Keffy Kehrli is a too-often-overlooked writer. This is my favorite of his short stories.
My parents raised me on a diet of jazz, big bands, musicals, and classical music. I’ve never spent much time listening to more recent popular music. “This Is a Ghost Story” is about Kurt Cobain — but even for me, who has no connection to the source material, it was still intense and affecting.
(By the by, if you like listening to short stories, you might be interested in Keffy Kehrli’s LGBTQ podcast, Glittership.)
“This Is a Ghost Story” by Keffy Kerhli
On a muted television:
He smirks like he’s found the way out of an impossible maze, like he hasn’t a care in the world. Except that if you look in his eyes, you’ll see the breadcrumbs leading right back to the labyrinth. You’ll feel a memory of unrelenting stone walls and know that it wasn’t necessarily a bad feeling, being held. Suffocating.
Turn up the sound too late for the question.
He runs cigarette–stained fingers over the stubble on his chin and leans on the arm of the leather couch. He crosses his legs, skinny jeans worn and ragged. He’s still wearing old Chucks with the tread half–gone, even though he could buy a thousand new pairs. He doesn’t wear the Mister Rogers sweaters anymore. Sometimes he still wears dresses for the fuck of it, but today he’s wearing a white t–shirt that looks like his kid doodled on it with four colors of Sharpie. A bloodied stick man holds a shotgun.
He licks his lips, and he doesn’t look at the camera, or at the floor, or at the interviewer’s face. He’s focused on the space between, like it’s a gulf or a fence or a wall. He says, “Yeah, it was pretty rough for a while, you know. I kept saying things were getting better, but really they weren’t. Eventually it was clean up or die, so…
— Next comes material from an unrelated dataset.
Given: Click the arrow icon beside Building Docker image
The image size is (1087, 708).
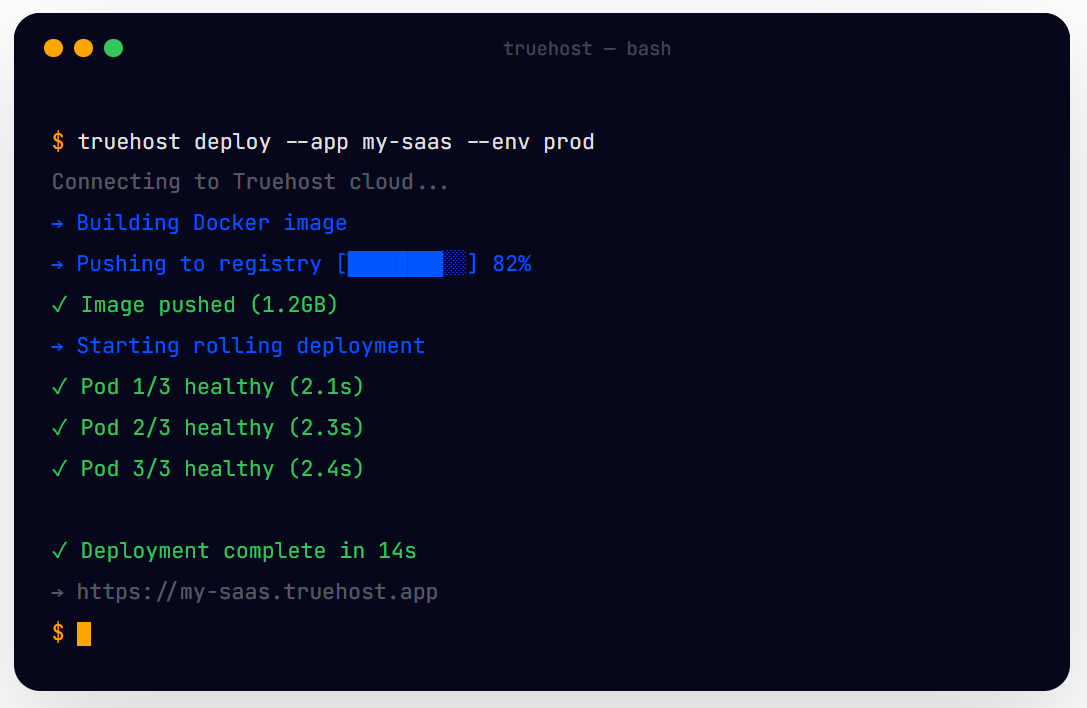Looking at the screenshot, I should (x=58, y=223).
“I started thinking about doing music for other shit, not because I needed the money, but to fuck with people. Then I thought maybe I’d do a Disney soundtrack, but it’d probably end up like in Fight Club where the guy’s splicing porn into kid movies.”
Then the interviewer asks about his kid, and he grins. “She’s great,” he says. “I know that’s not very ‘punk rock’ of me, but whatever.”
What are you looking at? This interview never fucking happened.
Read here.
I think they want to feel cared about. I think they want to feel loved. That’s a 100% serious answer.…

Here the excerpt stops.